Exercise details
Output every line of the data below unchanged, omitting the pictures.
┄┄┄┄┄┄┄┄┄┄┄┄┄┄┄┄┄┄┄┄
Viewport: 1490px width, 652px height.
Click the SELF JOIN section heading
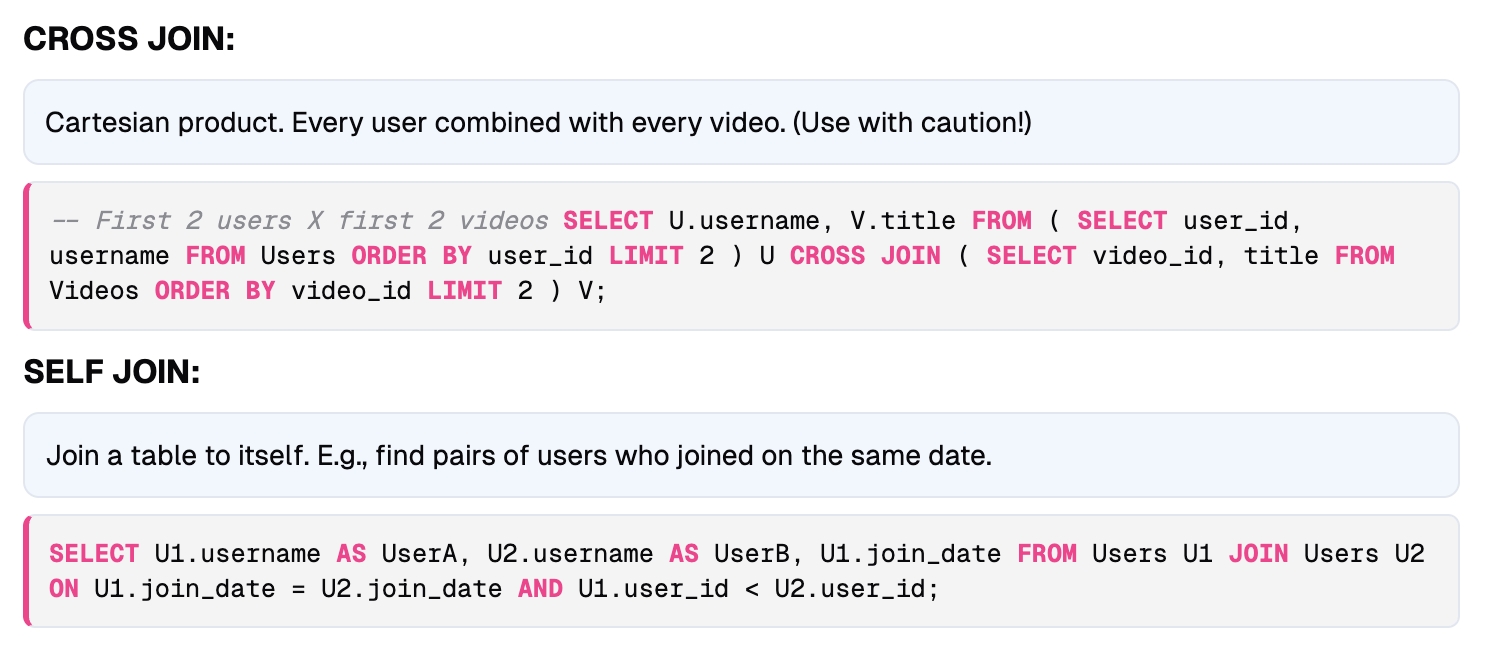tap(112, 373)
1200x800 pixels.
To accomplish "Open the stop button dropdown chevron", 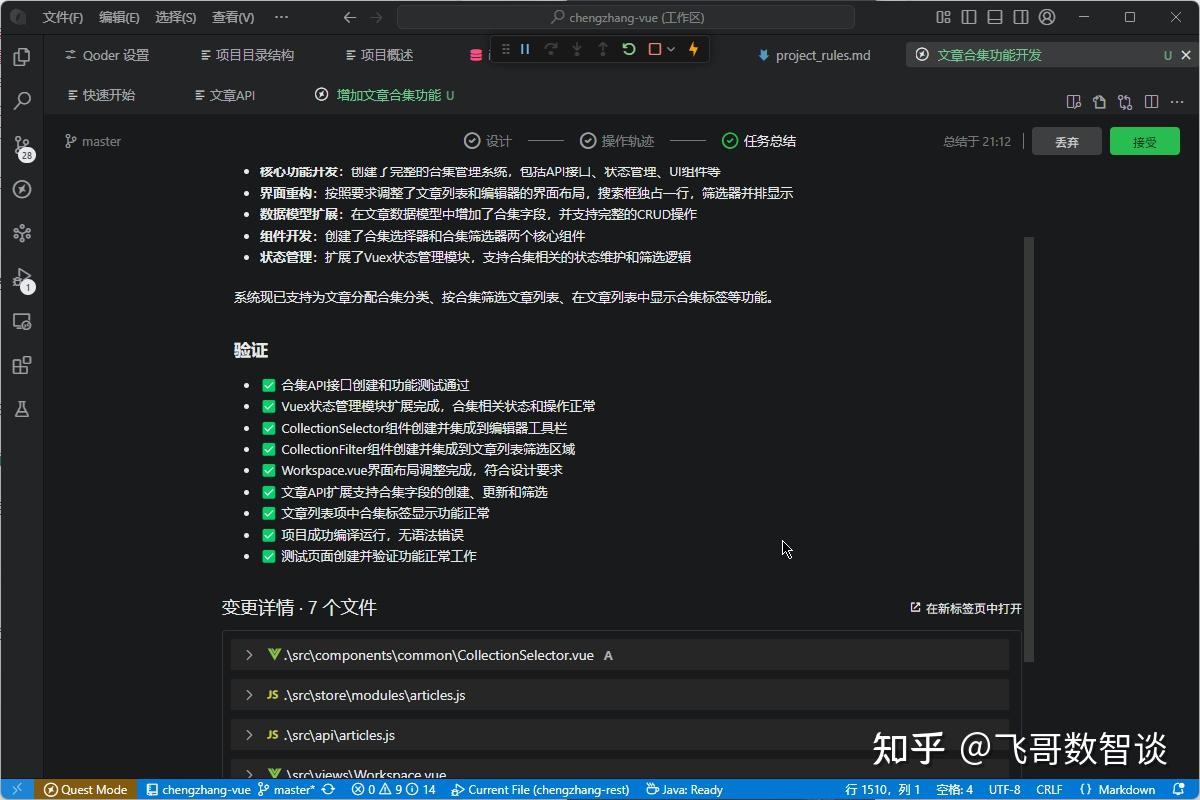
┄┄┄┄┄┄┄┄┄┄┄┄┄┄┄┄┄┄┄┄
Final answer
Viewport: 1490px width, 652px height.
Click the SELF JOIN section heading
tap(112, 373)
1200x800 pixels.
To accomplish "Open the stop button dropdown chevron", 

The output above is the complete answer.